When I was a baby, my mom had a horse, Glassy, who was so gentle that she would allow me to crawl around under her legs. I also had a baby goat friend! And always, we had three dogs that were able to run free since we lived way out in the country/woods (except for college and 6 months in a duplex, I’ve always lived in the country).
I Grew Up Loving Horses
I read every book there was at the library on horses and had hundreds of plastic or rubber horses, ranging from palm size to maybe 16 inch tall model horses like they had in the 1950s.
When in elementary school, I would walk over 3 miles every Tuesday after school to ride at a rental barn; I also rode some of my friends’ horses. Finally, when I was 12, I got a horse of my own, a 14.3 1/2 hand buckskin, part quarter horse, to learn to care for and retrain from being wild and always wanting to run and jig to a horse that would walk and canter just from a lift on the reins. I did this from reading books and articles about horses.
My first saddle was a hard McClellan Army saddle (blech!) that I hated, so I rode bareback most of the time until I finally got Western saddle, then an English saddle in my later teens so I could jump things.
My First Horse, Scottie
I would do everything on my horse ‘Scottie’ (short for Great Scott – I renamed him from Apache), riding for miles all around my family’s 30 acres in the woods of Jacksonville/Mandarin/Greenland/Bayard are. I would go swimming bareback in the clear water of the barrow pits that were dug to build I-95 next to our land.

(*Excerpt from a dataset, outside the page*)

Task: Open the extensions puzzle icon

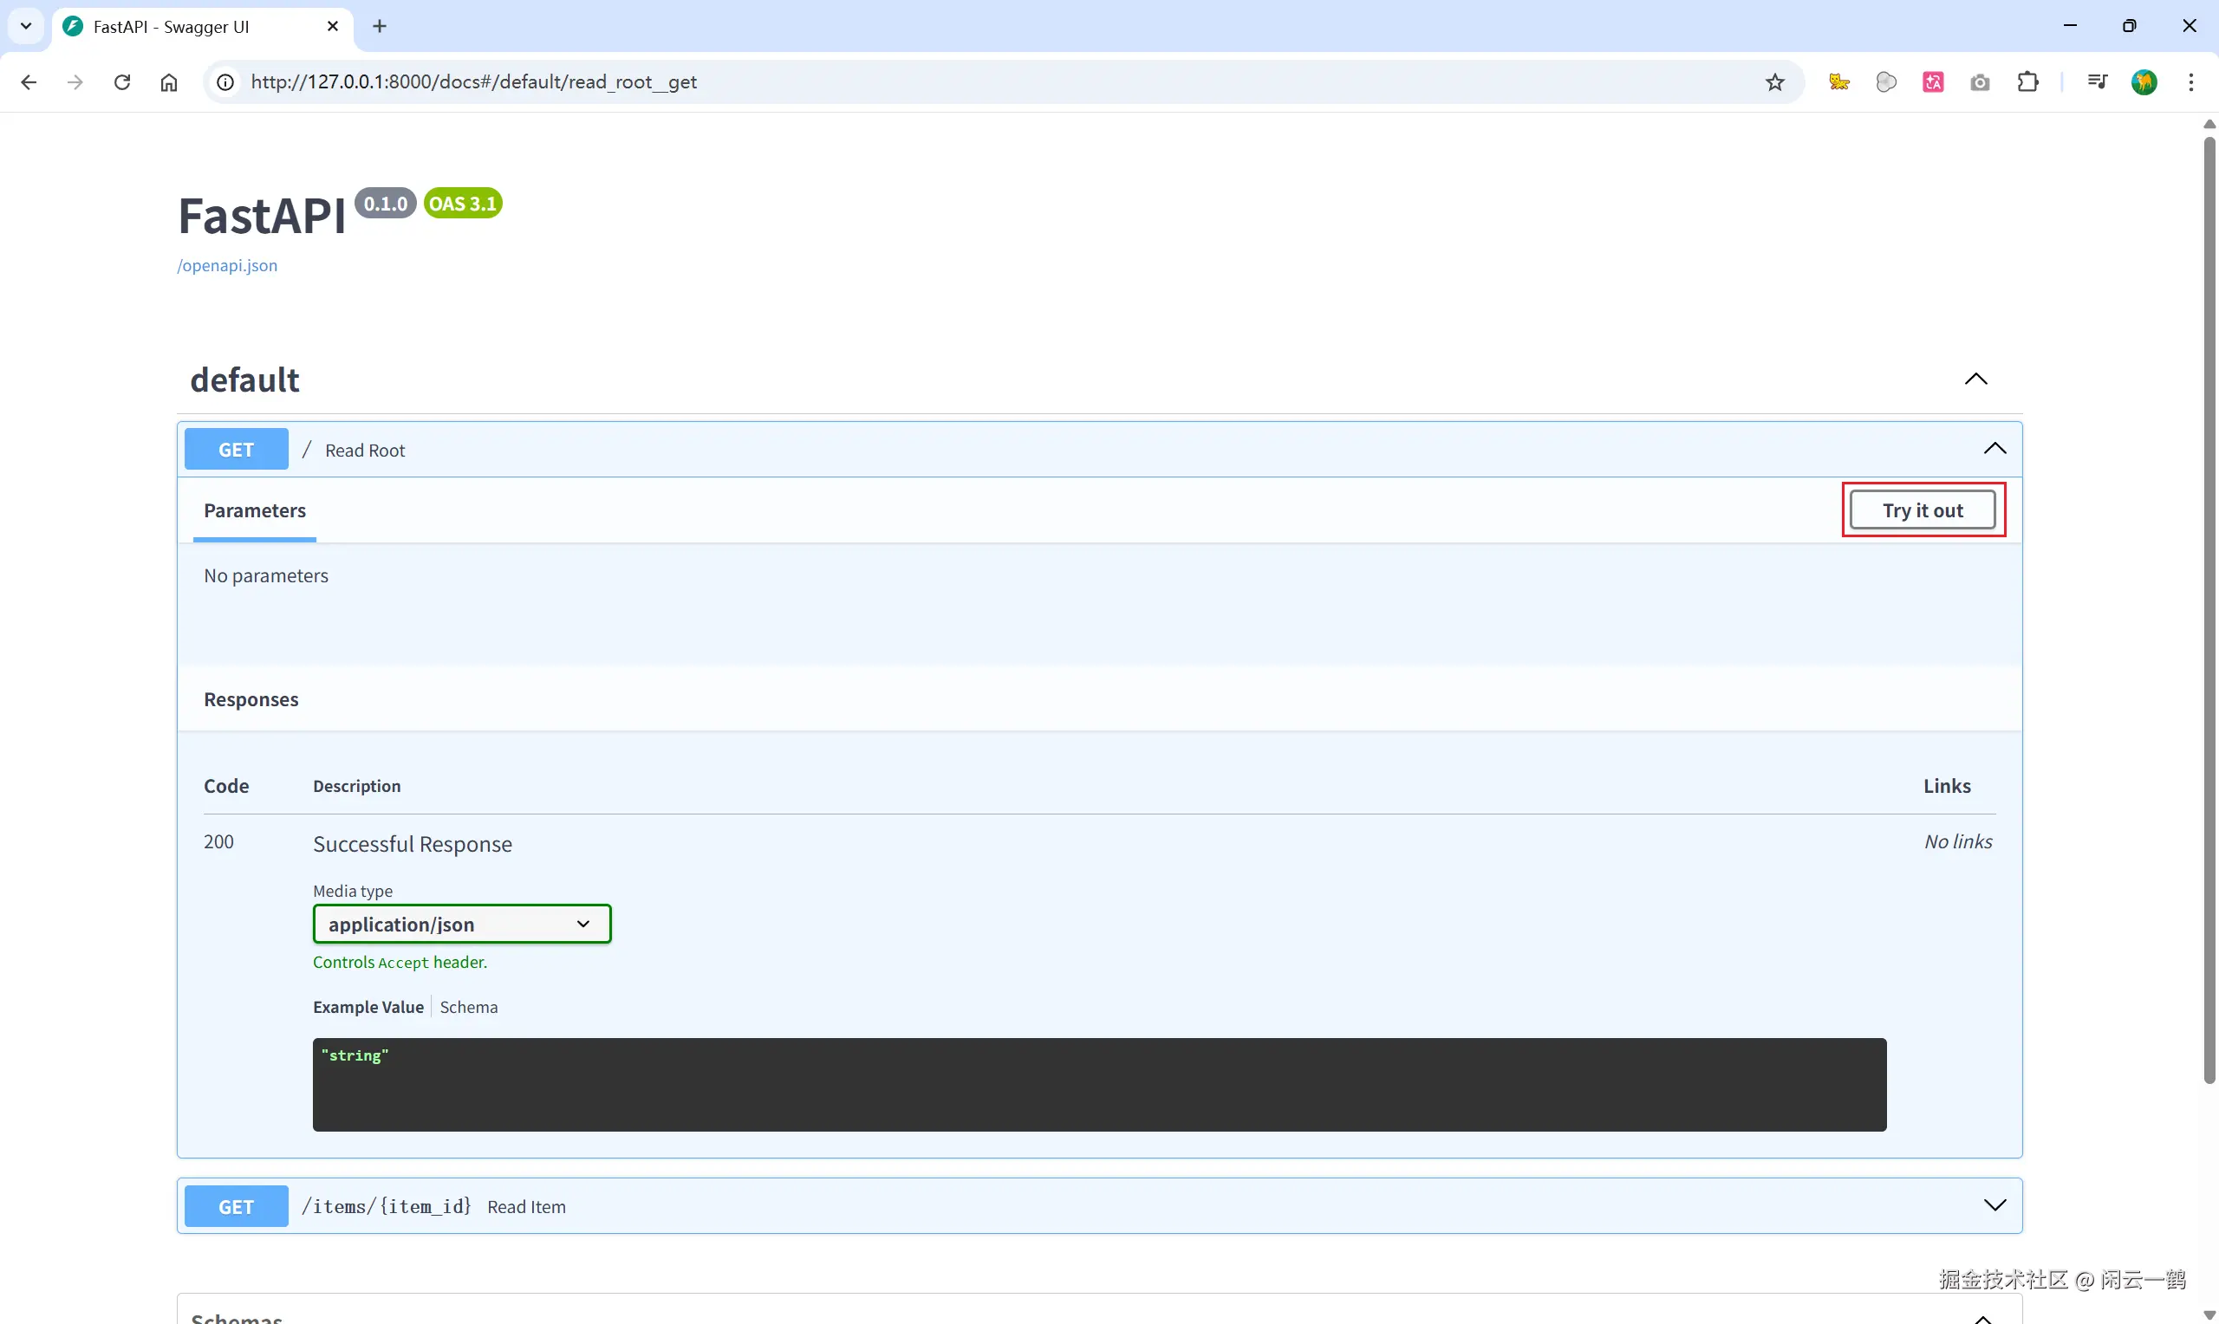Action: [x=2027, y=82]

I would jump over 2 long pieces of skinny baseboard moulding spread out over the long side of 2 sawhorses that I set up as a jump. I would gallop over a 24+ natural jump course I made of piled up tree limbs and logs, spanning a couple of miles, weaving in and out of trees, ducking under low-hanging branches, sliding down a steep embankment — generally being a adventurous, horse-loving teenager.

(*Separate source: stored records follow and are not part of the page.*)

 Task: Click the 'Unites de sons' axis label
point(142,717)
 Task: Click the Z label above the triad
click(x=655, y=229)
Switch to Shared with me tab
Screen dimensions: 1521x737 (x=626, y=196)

You Don’t Do This Now-a-days
I would run barrels and do pole bending and compete at a saddle club where I would ride to on Friday nights with a group of others. The saddle club was about 8 to 10 miles from my house. I would meet up with the other riders about 3 miles from my house and we would all ride together. Then, I would ride back home in the dark by myself – something you would never let a young girl do in today’s world!